Shuck and Jive


Friday, August 19, 2011

Gap Between Rich and Poor Not on GOP Agenda

My church peeps keep me busy. The Elizabethton Star published this letter today from Judy Garland. I love this line:
This must be OK with Mr. Roe and his party as they don't think the astronomically wealthy individuals and corporations should pay taxes at rates equal to, say, the rates of their chauffeurs.
Here is the letter:

Editor:

Representative Roe's latest email is about (shock) something else he's found wrong in the new health care law. I could suggest a more productive use of his time.

First, he could direct his attention to the rising cost of employer-sponsored health insurance. American workers' pay raises routinely disappear in increases in premiums. Employers find they can't afford both wage increases and decent health coverage. Kaiser Family Foundation reports cost of coverage for a family of four increased 131 percent from 1999 to 2010. Yet Mr. Roe and his party spread their protective net around Big Insurance and offered no relief to America's workforce. Cost trend surveys indicate insurance costs will continue to dwarf average employee earnings. Why isn't this on Congress' Republican-controlled agenda?

Might we hear, too, discussion of the widening income gap between our poorest and our richest? That gap has become one of the widest in the world, pairing us with Mexico with almost identical spans. Mr. Roe and his party seem somehow assured that the average pay package for company heads in the Standard & Poor's 500 was $9 million in 2010, up 24 percent in one year. I wonder if they heard one of them remark that in this global economy upward income movement in emerging nations is far more important to them than the downward movement of income levels in the country which has served them so richly.

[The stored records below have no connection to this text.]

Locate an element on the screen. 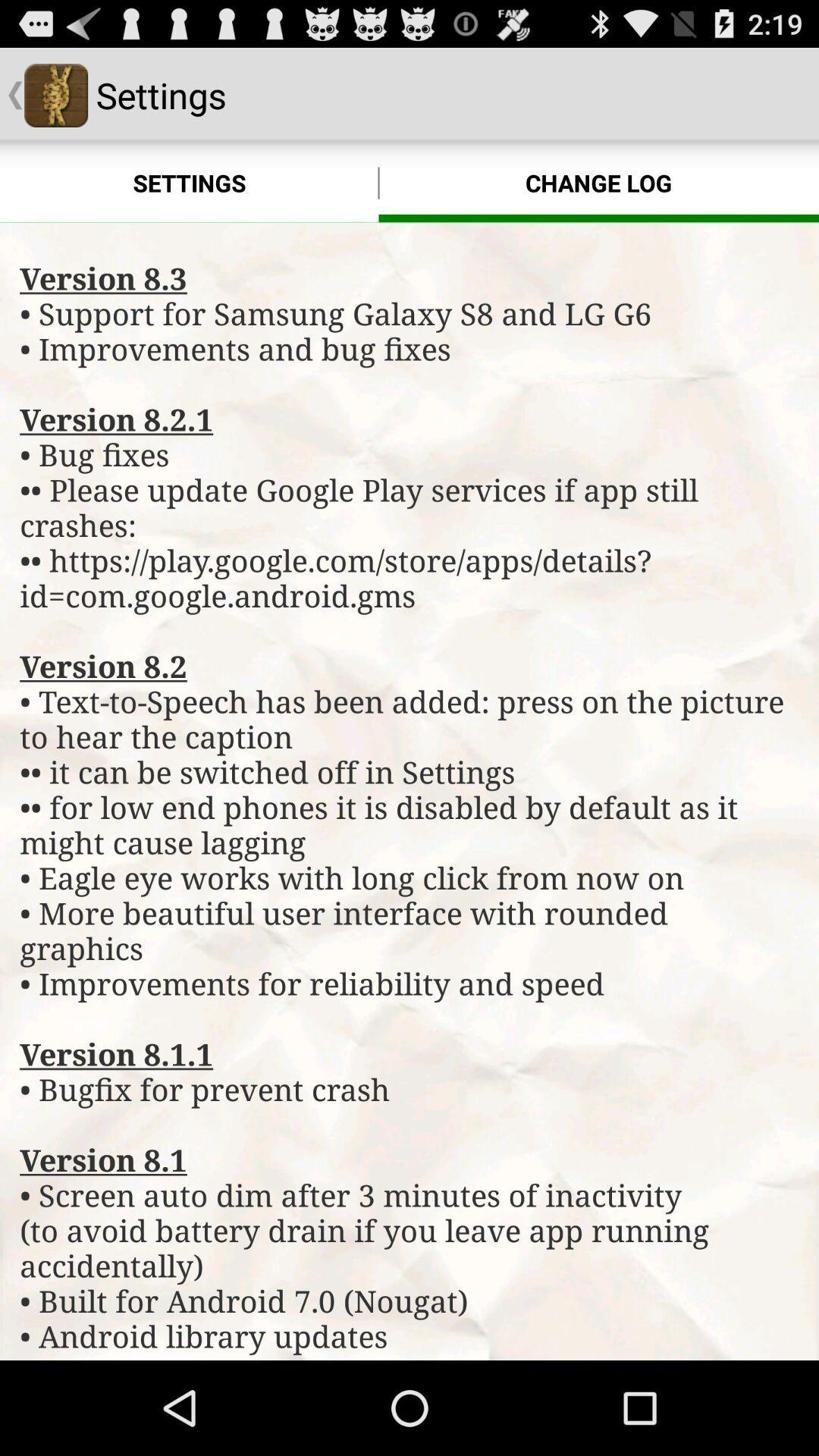 This screenshot has width=819, height=1456. the app to the right of settings item is located at coordinates (598, 182). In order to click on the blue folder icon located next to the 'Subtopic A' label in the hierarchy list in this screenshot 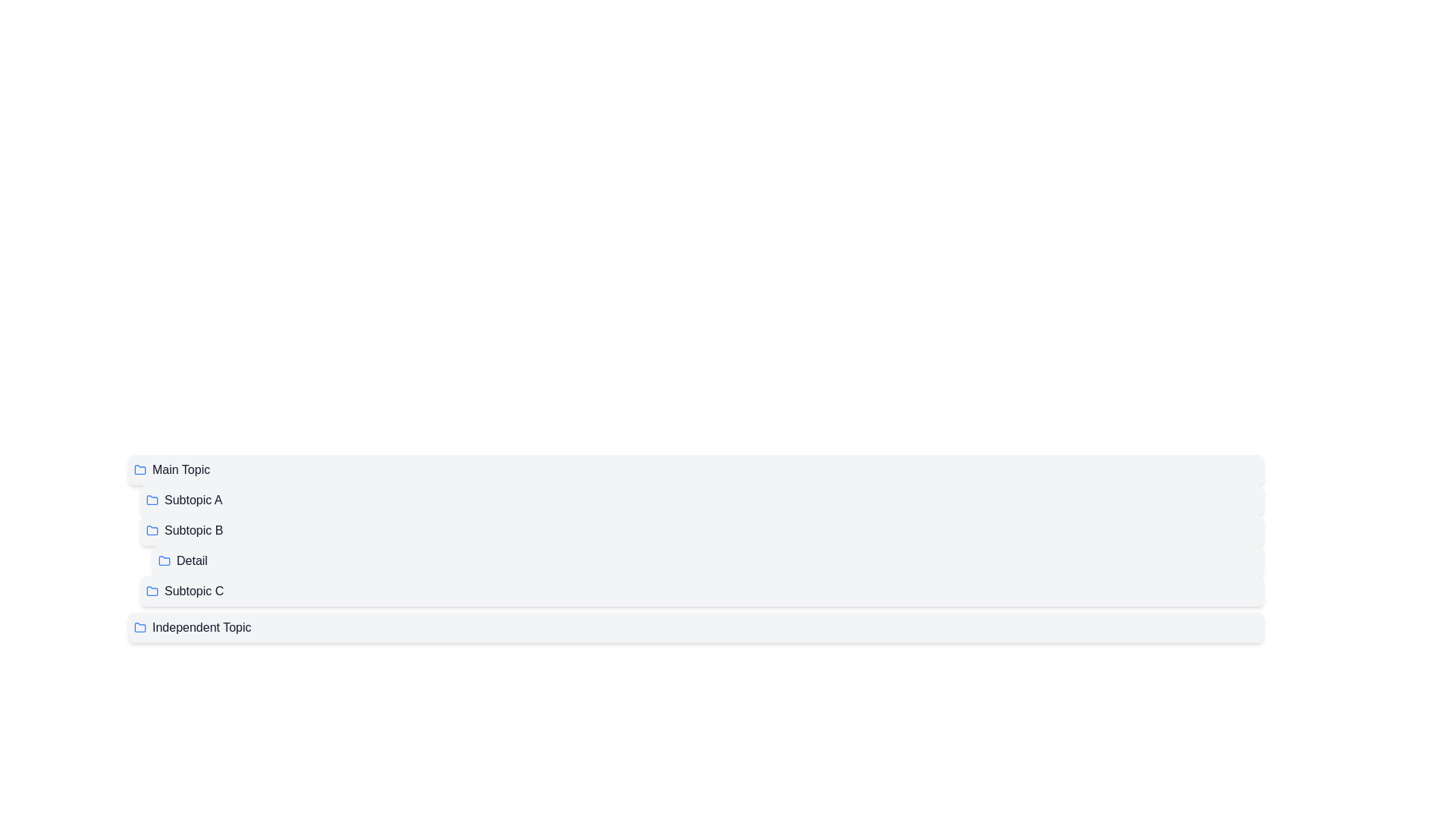, I will do `click(152, 500)`.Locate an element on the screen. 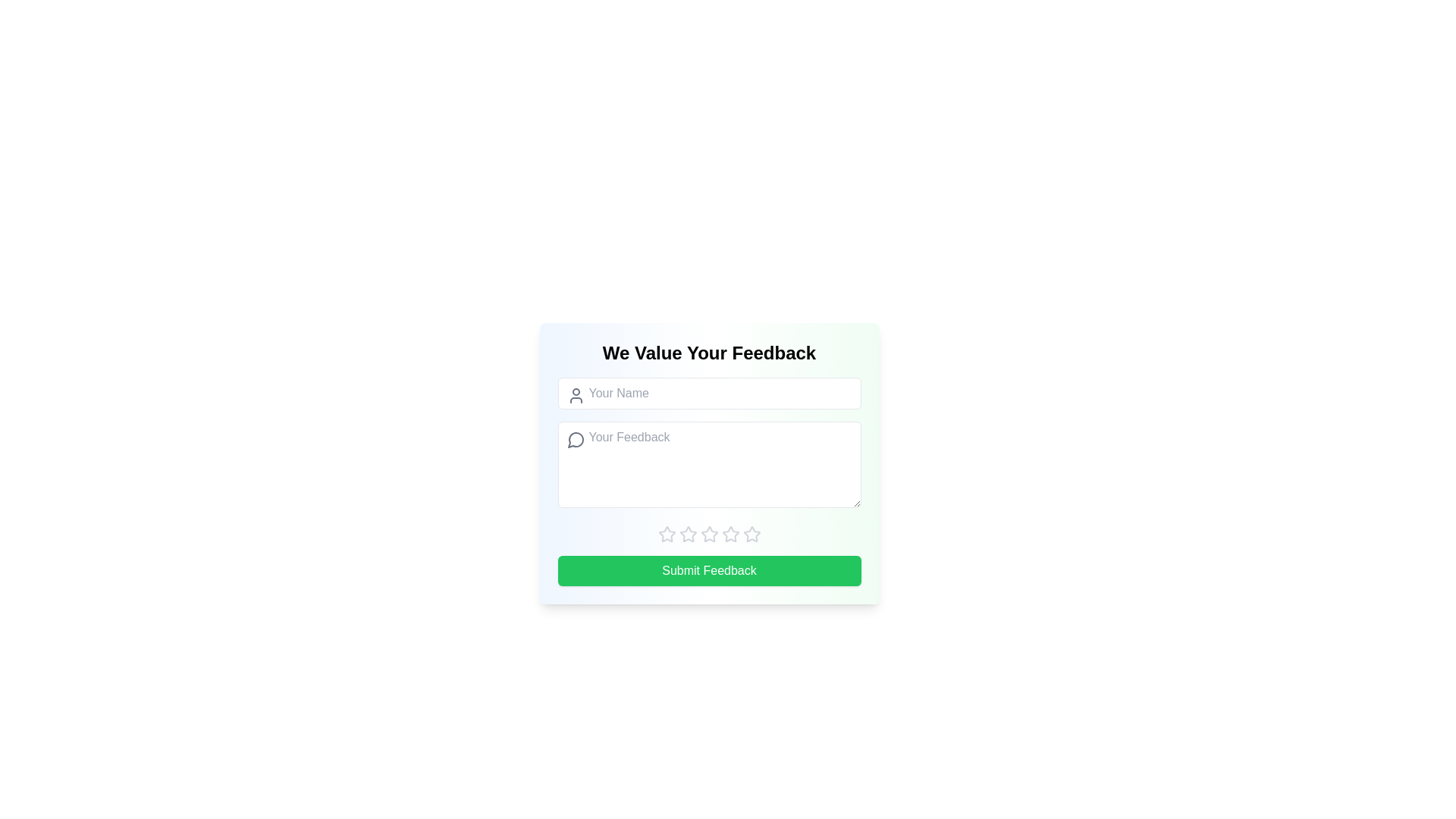  the leftmost star icon is located at coordinates (667, 534).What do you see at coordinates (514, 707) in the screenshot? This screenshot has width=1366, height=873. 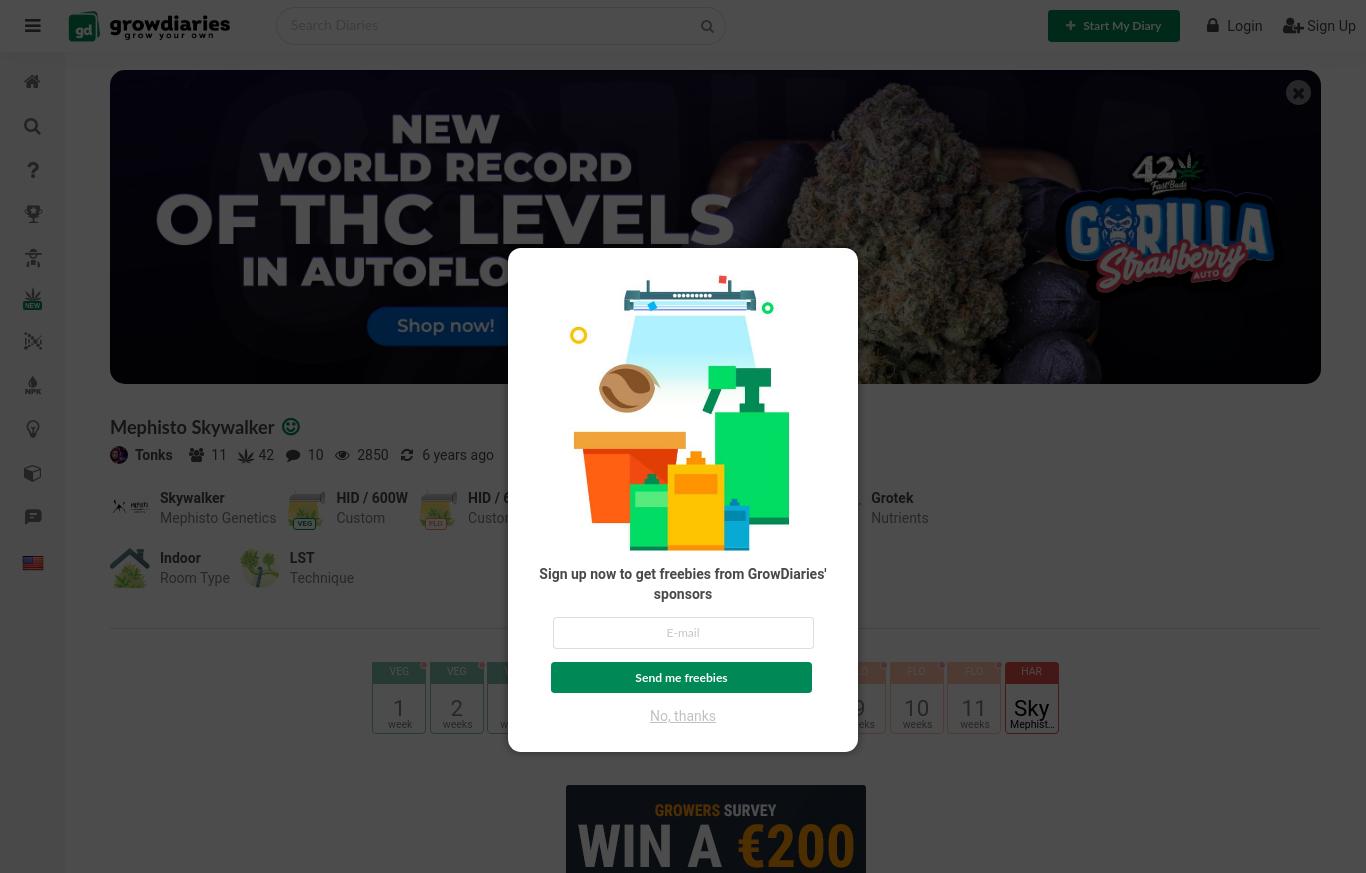 I see `'3'` at bounding box center [514, 707].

This must be OK with Mr. Roe and his party as they don't think the astronomically wealthy individuals and corporations should pay taxes at rates equal to, say, the rates of their chauffeurs. Sure wish he'd use his emails and op eds to discuss it.

It's suggested, too, that Congress spends no time on job creation ideas because better job reports will hurt Republican chances in 2012. I think I believe it.